» **Textabschnitt**
+ + + +

Evangelium
Keiner von euch kann mein
Jünger sein, wenn er nicht auf seinen ganzen Besitz verzichtet
+
Aus dem heiligen Evangelium nach Lukas
In jener Zeit
25begleiteten
viele Menschen Jesus; da wandte er sich an sie
26und
sagte: Wenn jemand zu mir kommt und nicht Vater und Mutter, Frau und Kinder,
Brüder und Schwestern, ja sogar sein Leben gering achtet, dann kann er nicht
mein Jünger sein.
27Wer
nicht sein Kreuz trägt und hinter mir hergeht, der kann nicht mein Jünger sein.
28Denn
wenn einer von euch einen Turm bauen will, setzt er sich dann nicht zuerst hin
und berechnet die Kosten, ob seine Mittel für das ganze Vorhaben ausreichen?
29Sonst
könnte es geschehen, dass er das Fundament gelegt hat, dann aber den Bau nicht
fertigstellen kann. Und alle, die es sehen, würden ihn verspotten
30und
sagen: Der da hat einen Bau begonnen und konnte ihn nicht zu Ende führen.
31Oder
wenn ein König gegen einen anderen in den Krieg zieht, setzt er sich dann nicht
zuerst hin und überlegt, ob er sich mit seinen zehntausend Mann dem
entgegenstellen kann, der mit zwanzigtausend gegen ihn anrückt?
32Kann
er es nicht, dann schickt er eine Gesandtschaft, solange der andere noch weit
weg ist, und bittet um Frieden.
33Ebenso
kann keiner von euch mein Jünger sein, wenn er nicht auf seinen ganzen Besitz
verzichtet.

+ + + +

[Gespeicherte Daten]
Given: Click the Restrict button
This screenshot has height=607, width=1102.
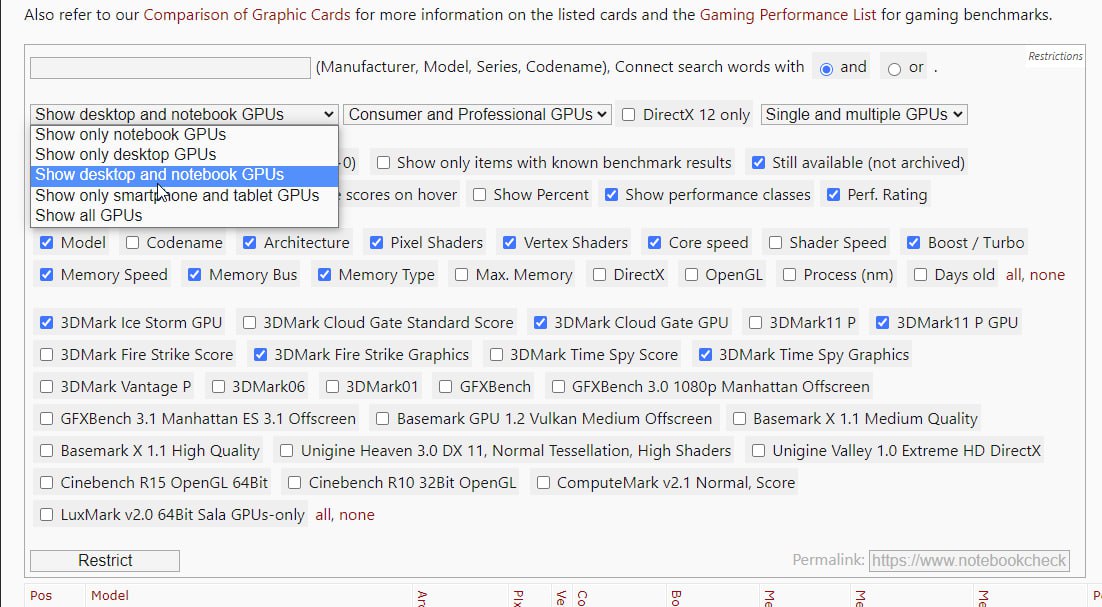Looking at the screenshot, I should (105, 560).
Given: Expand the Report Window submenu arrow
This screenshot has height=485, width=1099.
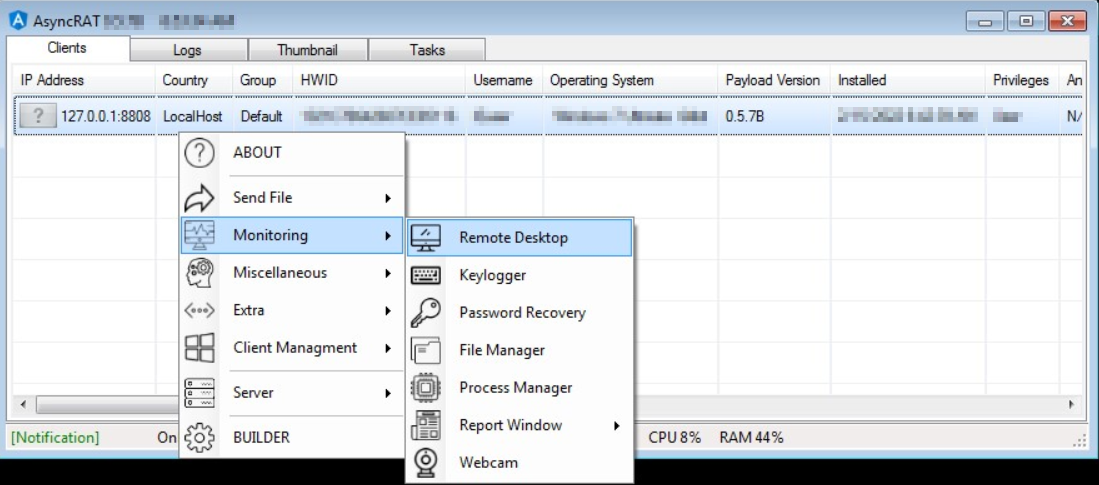Looking at the screenshot, I should pyautogui.click(x=616, y=426).
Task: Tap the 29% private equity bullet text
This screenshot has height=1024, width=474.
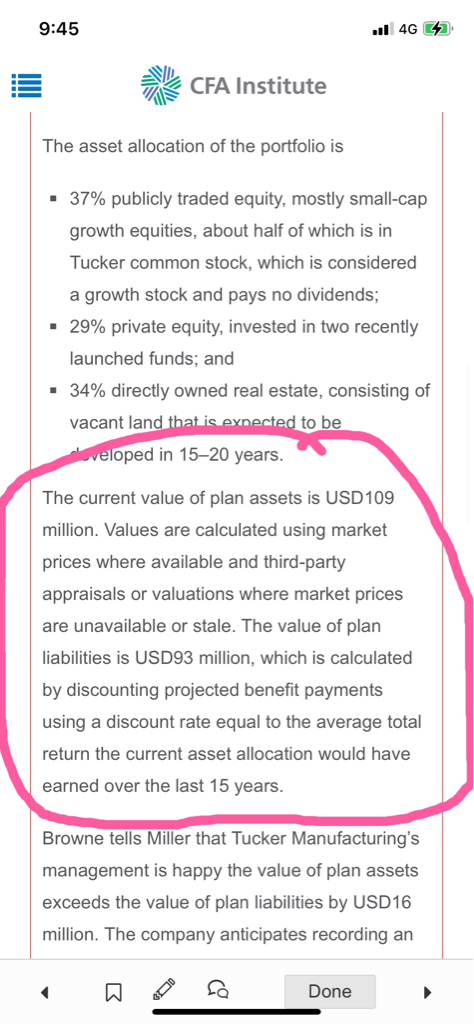Action: click(x=244, y=343)
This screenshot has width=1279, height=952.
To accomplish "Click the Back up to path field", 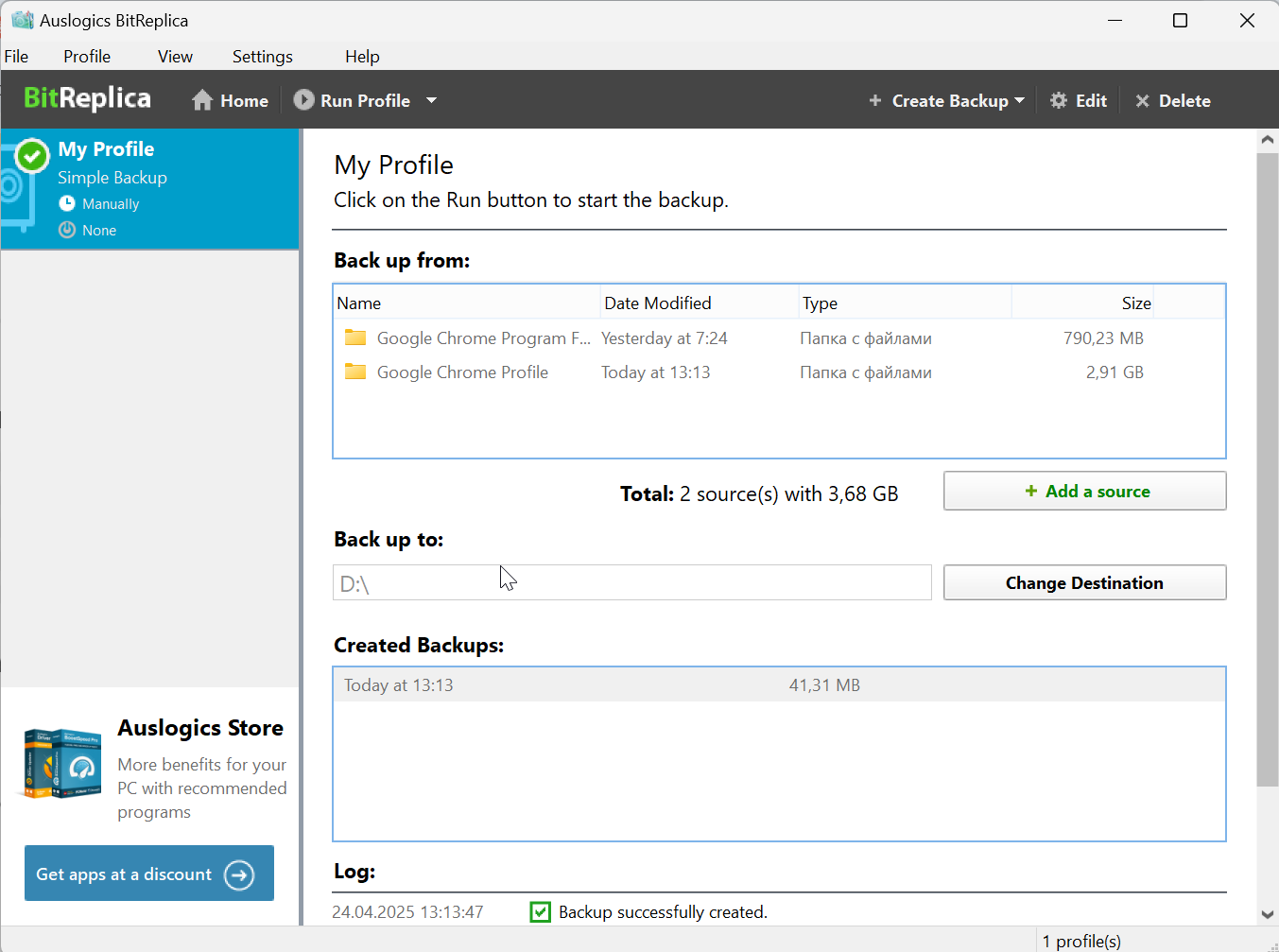I will [631, 583].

+ + + +

» **Aufgabenstellung**
a) Schreibe den Abschnitt aus dem Lukasevangelium vollständig und wortgetreu ab.
b) Ermittle, in wie vielen Zeilen der gespeicherten Daten die Zeichenfolge "Given" vorkommt, wobei Groß- und Kleinschreibung zu beachten ist. Gib nur die Zahl an.

» **Lösungen**
a)
Evangelium
Keiner von euch kann mein
Jünger sein, wenn er nicht auf seinen ganzen Besitz verzichtet
+
Aus dem heiligen Evangelium nach Lukas
In jener Zeit
25begleiteten
viele Menschen Jesus; da wandte er sich an sie
26und
sagte: Wenn jemand zu mir kommt und nicht Vater und Mutter, Frau und Kinder,
Brüder und Schwestern, ja sogar sein Leben gering achtet, dann kann er nicht
mein Jünger sein.
27Wer
nicht sein Kreuz trägt und hinter mir hergeht, der kann nicht mein Jünger sein.
28Denn
wenn einer von euch einen Turm bauen will, setzt er sich dann nicht zuerst hin
und berechnet die Kosten, ob seine Mittel für das ganze Vorhaben ausreichen?
29Sonst
könnte es geschehen, dass er das Fundament gelegt hat, dann aber den Bau nicht
fertigstellen kann. Und alle, die es sehen, würden ihn verspotten
30und
sagen: Der da hat einen Bau begonnen und konnte ihn nicht zu Ende führen.
31Oder
wenn ein König gegen einen anderen in den Krieg zieht, setzt er sich dann nicht
zuerst hin und überlegt, ob er sich mit seinen zehntausend Mann dem
entgegenstellen kann, der mit zwanzigtausend gegen ihn anrückt?
32Kann
er es nicht, dann schickt er eine Gesandtschaft, solange der andere noch weit
weg ist, und bittet um Frieden.
33Ebenso
kann keiner von euch mein Jünger sein, wenn er nicht auf seinen ganzen Besitz
verzichtet.

b) 2